Our vision for the next generation of Trusted Research Environments (TRE) is to create a general purpose capability which works for the majority of researchers, the majority of the time, expressly moving away from previous concepts of discrete, monolithic environments, to a distributed ‘data fabric’ which provides the ‘glue’ between any existing institutional investments.
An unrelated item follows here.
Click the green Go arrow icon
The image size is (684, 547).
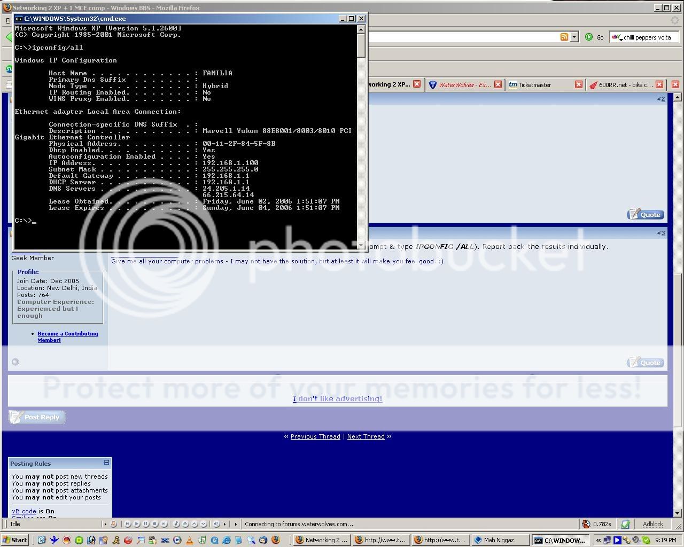(588, 37)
The key innovations we see as necessary are:
• Moving to a ‘compute in situ’ model, away from the current paradigm of ‘download and compute elsewhere’ which dominates many TRE infrastructures
• Creating a modular architecture, which creates generic services for processes such as research access management
• Providing ‘out of the box’ workflows to expedite the creation and management of international, multi-party consortia, guaranteeing compliance with in-country data sovereignty and DPR legislation
• Providing a bridge between academia, public sector bodies, especially the NHS, and industry
• Resolve asymmetry of access to computing and storage environments across the research ecosystem, allowing contribution by talent, not wealth of institution

Technical Summary

Current TREs are generally centred around a thematically consistent group of datasets, owned by a singular institution1. Each has its own computational infrastructure, security arrangements, access management and so on. Researchers need to a) know that the TRE exists, b) know what data is held in it c) have to apply individually per project for access d) have access to their own local, secure environment in which to work with the data. In some cases, d) is not viable due to data sensitivity limiting work to tools provided in the TRE. In all cases, working with data in a TRE is bureaucratically laborious and often scientifically limited, as the ability to work with data sets across TREs, or most importantly, in conjunction with locally collected experimental data, is difficult, or sometimes, impossible. Rather than building another TRE ‘silo’, we will demonstrate a series of components interworking to form a scalable ‘virtual TRE’ or vTRE architecture. This is centred around a multi- cloud ‘data fabric’, built using the commercial SnowflakeTM platform, which offers a powerful toolset for managing security, data sharing and access in a very flexible way. It also has the advantage of extreme scalability, as it is built on the huge resource pools available on AWS, Google and Azure public clouds, allowing for TREs to be easily defined in ‘Infrastructure as Code’ terms, rather than as capitally intensive physical environments. Unlike other cloud-based technologies, SnowflakeTM is unique in being a single data fabric shared between customers, rather than discrete databases which necessitate local access and security controls. Rigid and specific data sharing is enabled and simultaneously makes possible ‘immediate’ access to any approved SnowflakeTM account, with a marketplace to help discovery and public sharing of any appropriate datasets.

This work will build an illustrative data environment, enabled to connect the Crick and partners with sample data. Around this data fabric, we will build modular components to demonstrate the principles of creating a stand-alone ‘access-as-a-service’ platform, which any TRE could use to centralise access workflows and requests. This will be connected to an illustrative policy library and provisioning engine to automatically ‘spin up’ pre-defined TRE environments, removing administration whilst ensuring rigour of definition, security and access control.
 
Title TREllis 
Description An integrated platform of SaaS solutions allowing the rapid configuration and deployment of secure Trusted Research Environments on the Cloud. 
Type Of Technology Webtool/Application 
Year Produced 2022 
Impact Enables Crick researchers to work with sensitive or patient identifiable data in clinical research, in collaboration with researchers from other institutes.